--- start of Data shown ---

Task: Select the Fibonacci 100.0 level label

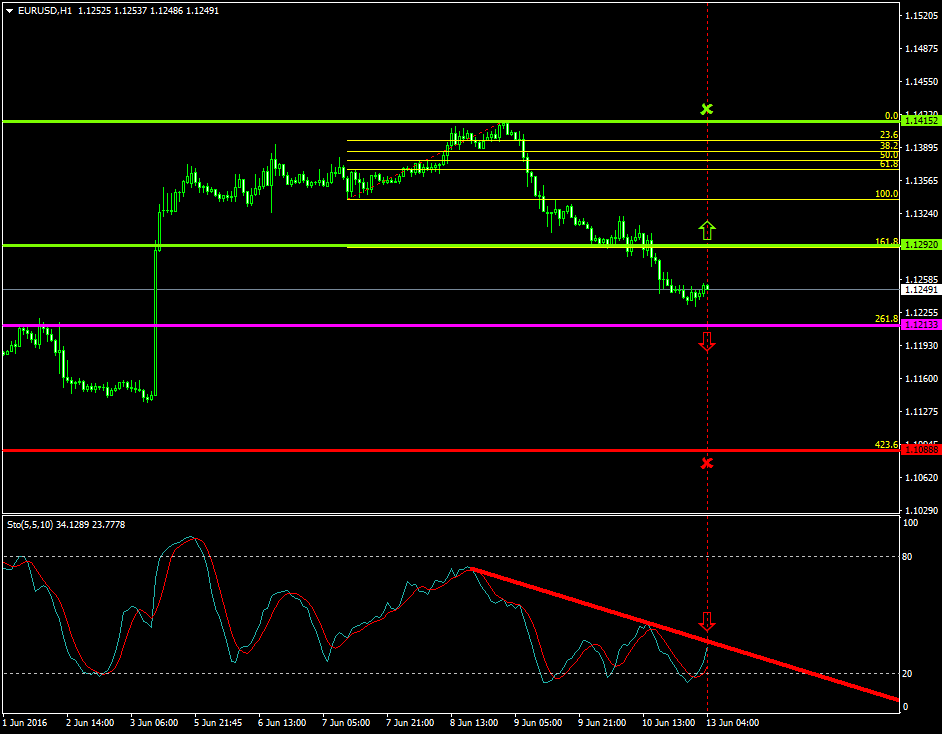Action: click(x=886, y=194)
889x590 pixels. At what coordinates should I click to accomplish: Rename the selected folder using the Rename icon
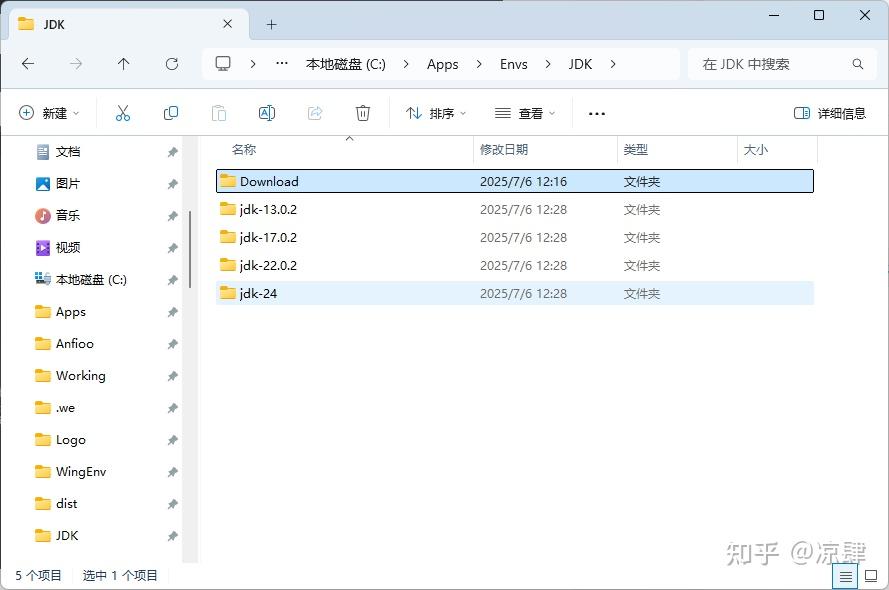[267, 112]
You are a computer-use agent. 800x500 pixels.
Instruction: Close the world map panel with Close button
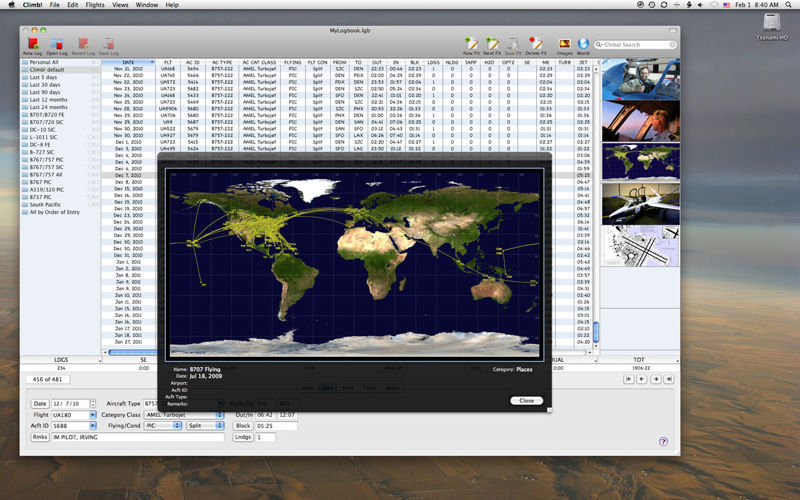526,400
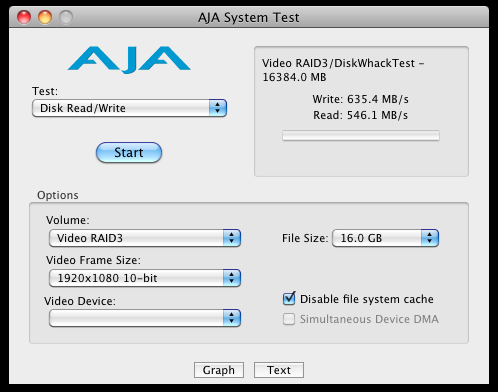Open the Video Frame Size dropdown

click(145, 278)
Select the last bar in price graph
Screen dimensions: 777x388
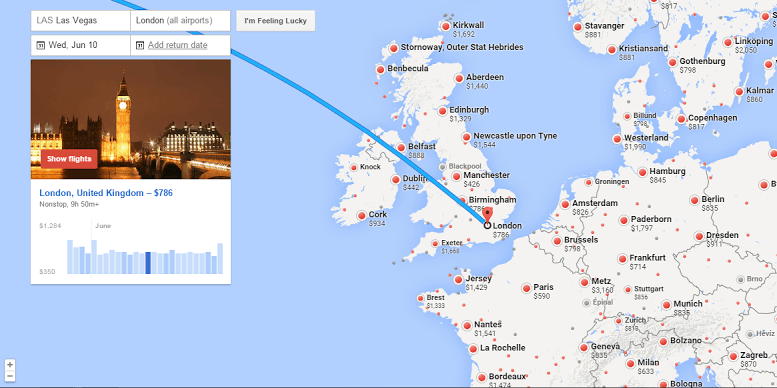point(220,258)
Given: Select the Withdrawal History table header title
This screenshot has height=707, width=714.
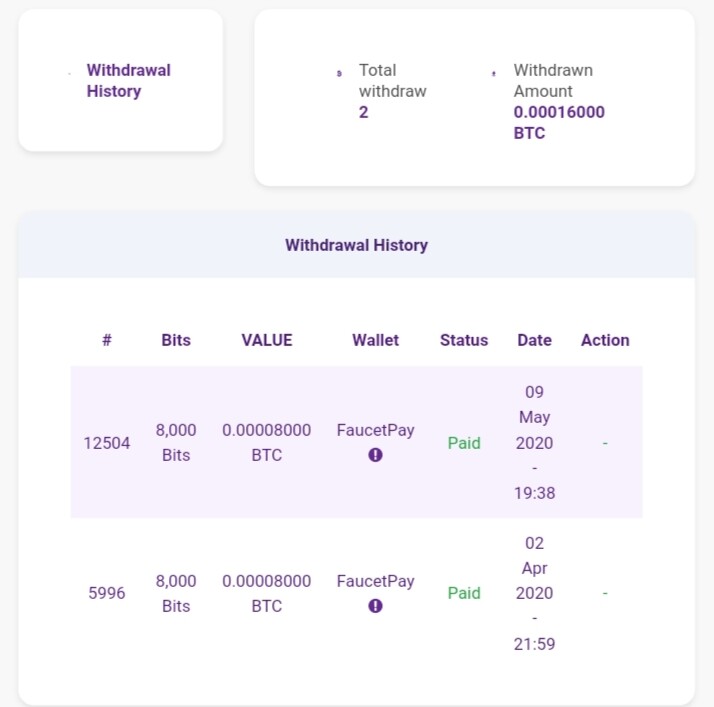Looking at the screenshot, I should click(x=357, y=245).
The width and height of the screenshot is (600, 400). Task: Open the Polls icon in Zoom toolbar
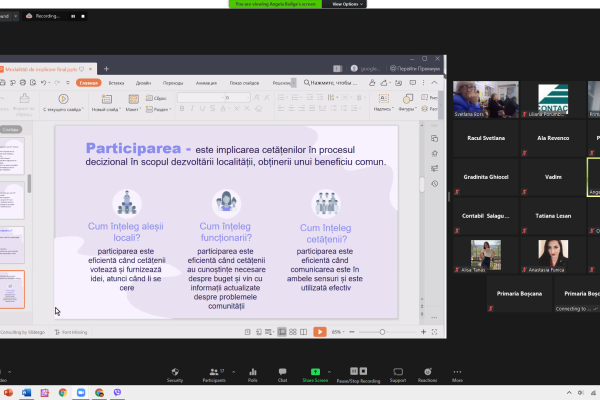252,372
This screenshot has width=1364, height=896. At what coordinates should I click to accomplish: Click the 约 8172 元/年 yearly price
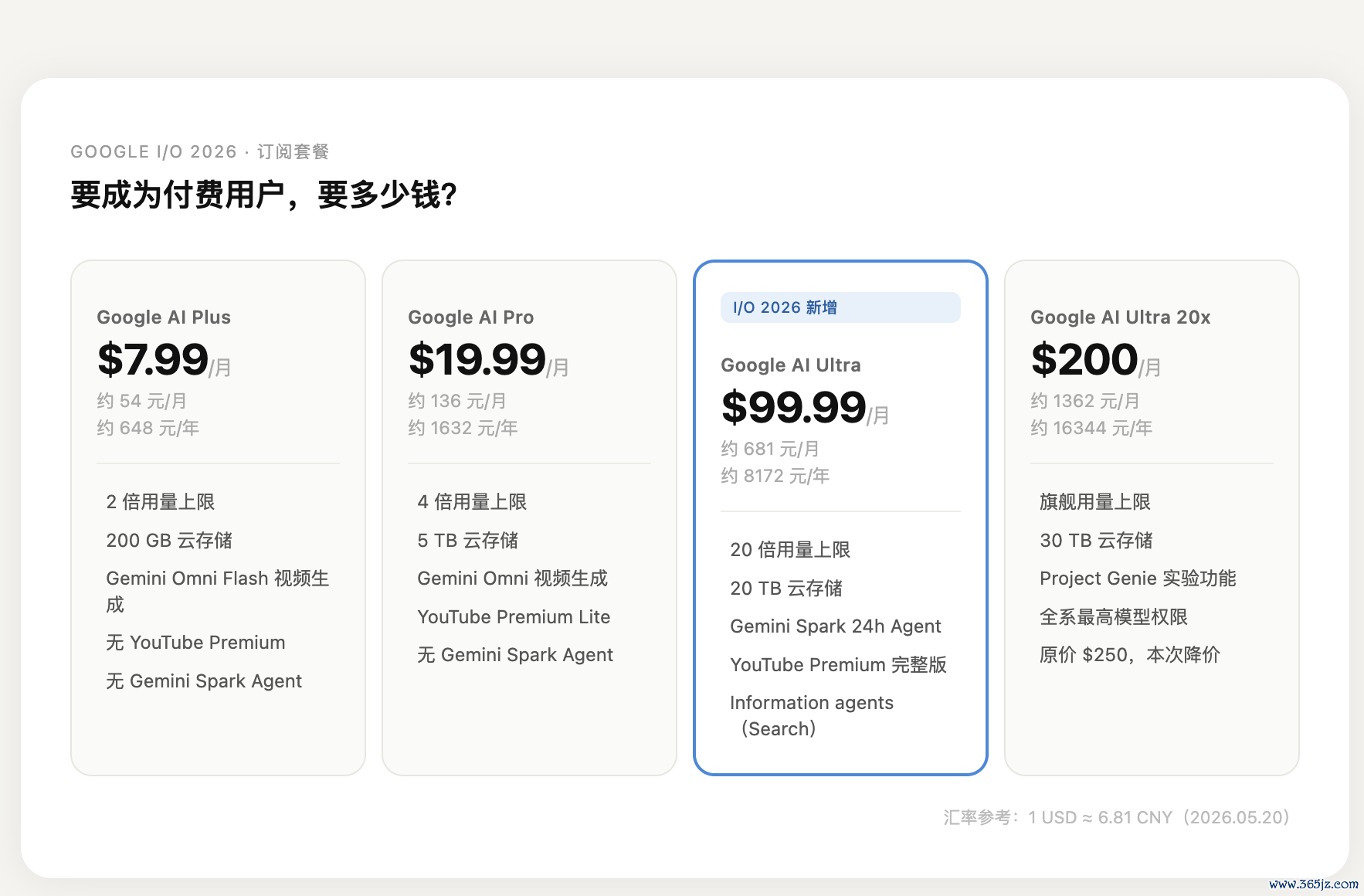pyautogui.click(x=775, y=476)
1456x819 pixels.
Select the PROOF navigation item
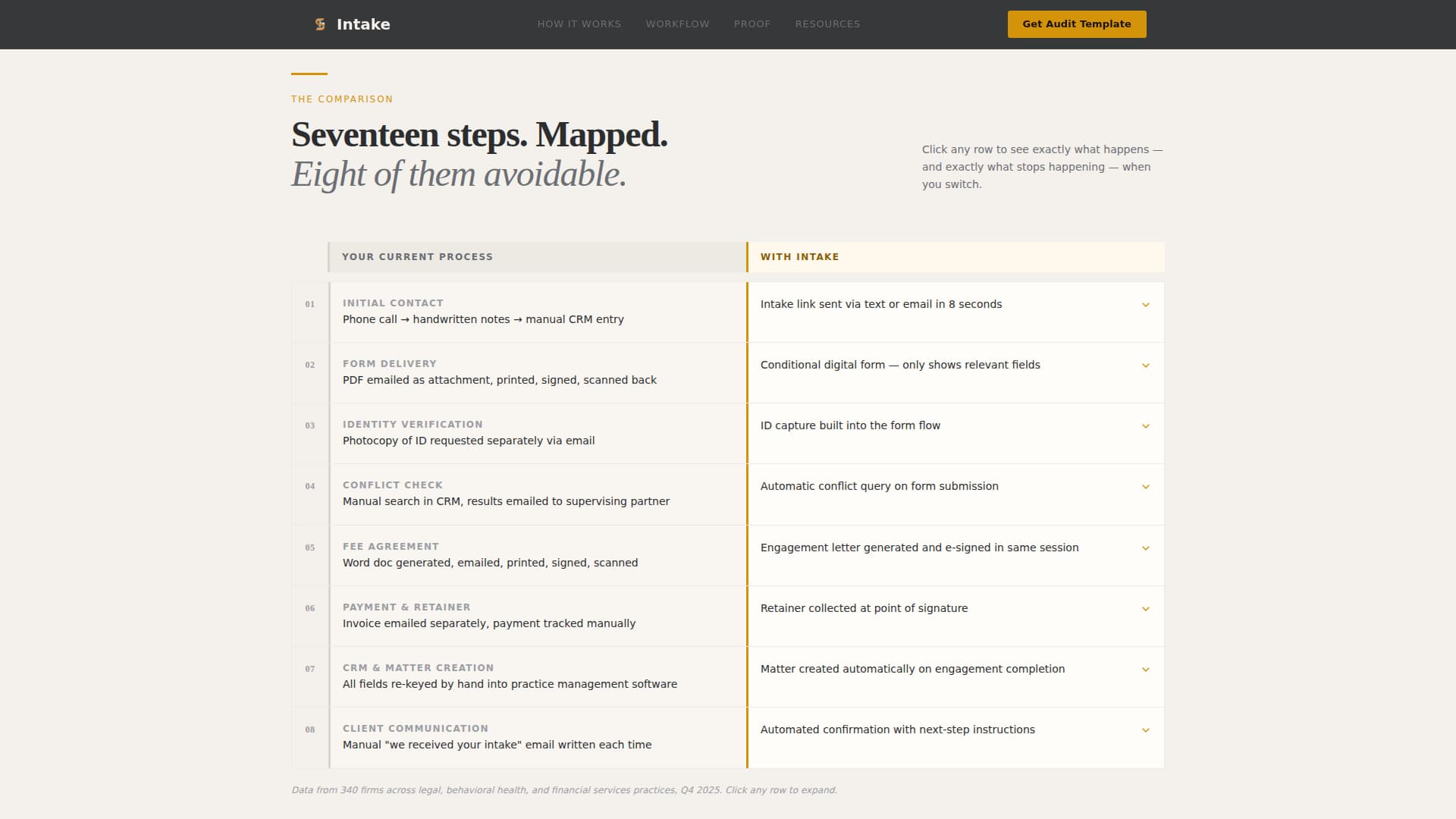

--- end of Data shown ---

Exercise description.
Present every line of the listing above as a Markdown table with the columns "Row" and "Line", numbering the rows and skipping blank lines. Leave the pictures out of the table.

Written solution.
| Row | Line |
|---|---|
| 1 | Task: Select the Fibonacci 100.0 level label |
| 2 | Action: click(x=886, y=194) |
| 3 | 889x590 pixels. At what coordinates should I click to accomplish: Rename the selected folder using the Rename icon |
| 4 | [267, 112] |
| 5 | You are a computer-use agent. 800x500 pixels. |
| 6 | Instruction: Close the world map panel with Close button |
| 7 | 526,400 |
| 8 | Open the Video Frame Size dropdown |
| 9 | click(145, 278) |
| 10 | Select the last bar in price graph |
| 11 | Screen dimensions: 777x388 |
| 12 | point(220,258) |
| 13 | Given: Select the Withdrawal History table header title |
| 14 | This screenshot has height=707, width=714. |
| 15 | Looking at the screenshot, I should click(x=357, y=245). |
| 16 | The width and height of the screenshot is (600, 400). Task: Open the Polls icon in Zoom toolbar |
| 17 | 252,372 |
| 18 | This screenshot has width=1364, height=896. At what coordinates should I click to accomplish: Click the 约 8172 元/年 yearly price |
| 19 | pyautogui.click(x=775, y=476) |
| 20 | 1456x819 pixels. |
| 21 | Select the PROOF navigation item |